Specific language impairment (SLI) is a common neurodevelopmental disorder, observed in 5–10 % of children. Family and twin studies suggest a strong genetic component, but relatively few candidate genes have been reported to date. A recent genome-wide association study (GWAS) described the first statistically significant association specifically for a SLI cohort between a missense variant (rs4280164) in the NOP9 gene and language-related phenotypes under a parent-of-origin model. Replications of these findings are particularly challenging because the availability of parental DNA is required.
We used two independent family-based cohorts characterised with reading- and language-related traits: a longitudinal cohort (n = 106 informative families) including children with language and reading difficulties and a nuclear family cohort (n = 264 families) selected for dyslexia.

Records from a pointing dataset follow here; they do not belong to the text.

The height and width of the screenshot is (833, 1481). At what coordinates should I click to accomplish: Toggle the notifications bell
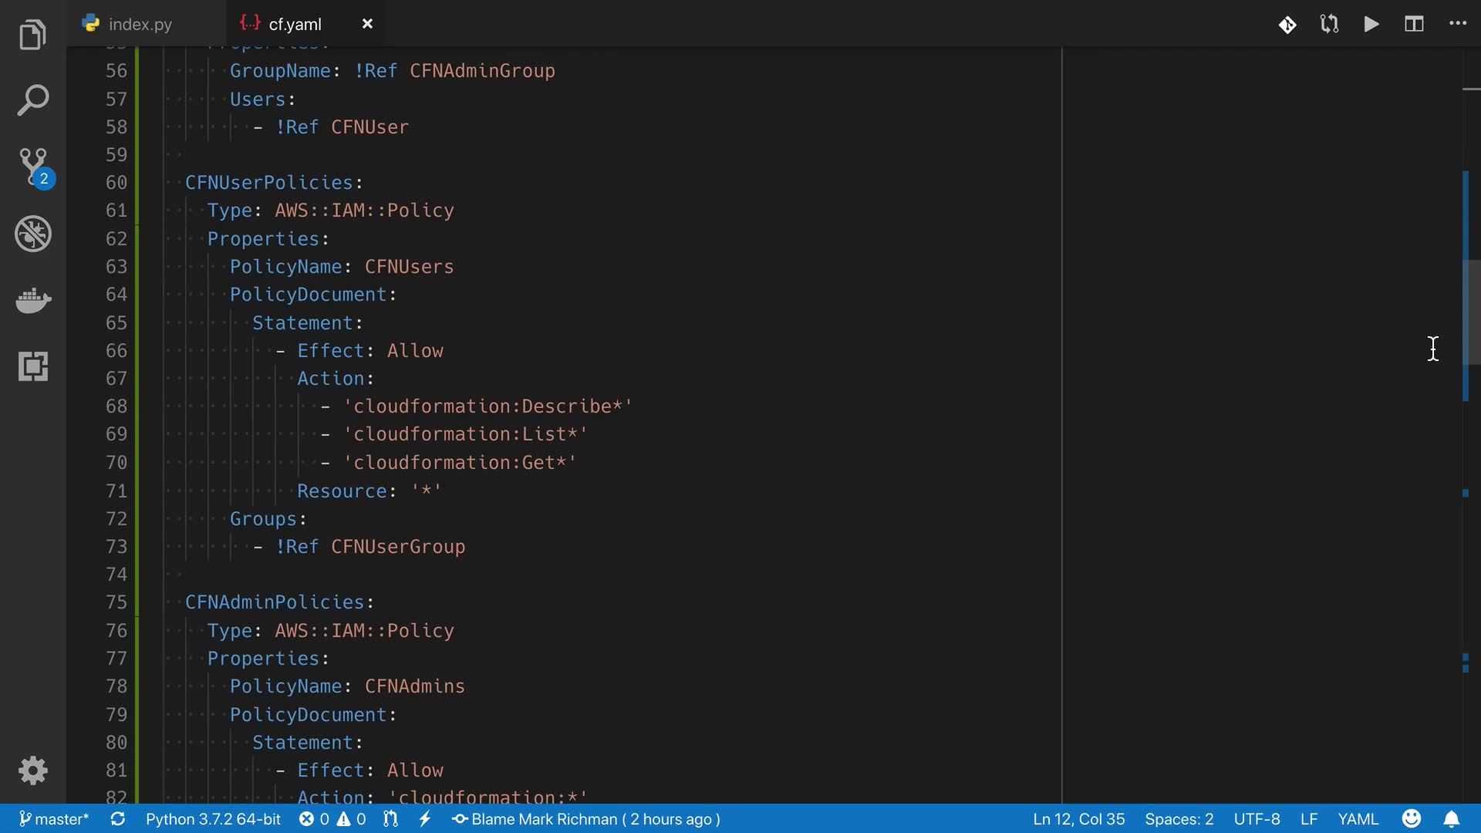(1451, 819)
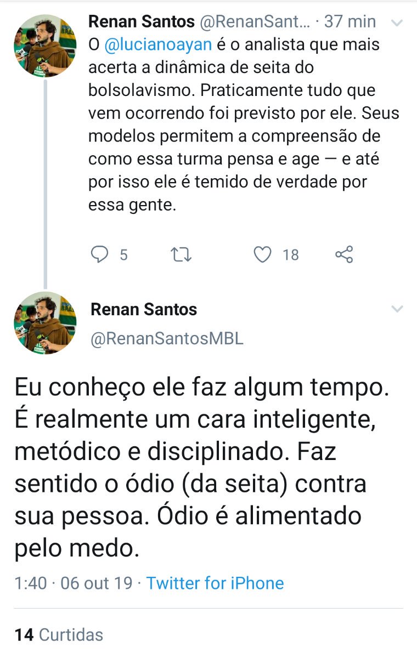
Task: Open options chevron on the second tweet
Action: 396,310
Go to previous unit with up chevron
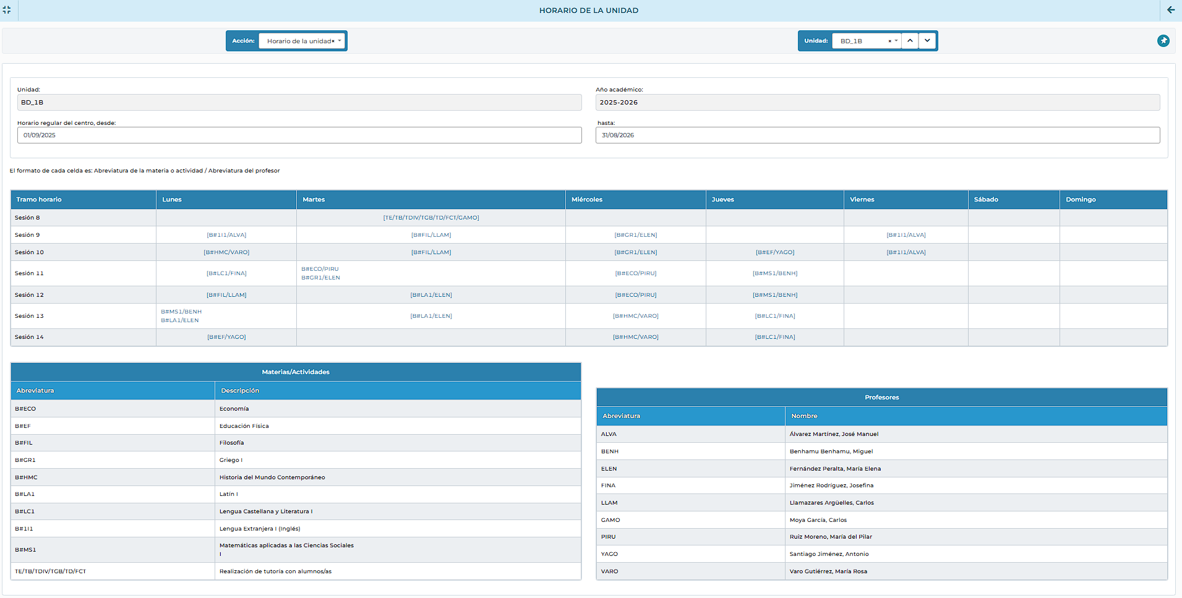 (910, 41)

We observed association with language-related measures when modelling for parent-of-origin effects at the NOP9 locus in both cohorts: minimum P = 0.001 for phonological awareness with a paternal effect in the first cohort and minimum P = 0.0004 for irregular word reading with a maternal effect in the second cohort. Allelic and parental trends were not consistent when compared to the original study.
A parent-of-origin effect at this locus was detected in both cohorts, albeit with different trends. These findings contribute in interpreting the original GWAS report and support further investigations of the NOP9 locus and its role in language-related traits. A systematic evaluation of parent-of-origin effects in genetic association studies has the potential to reveal novel mechanisms underlying complex traits.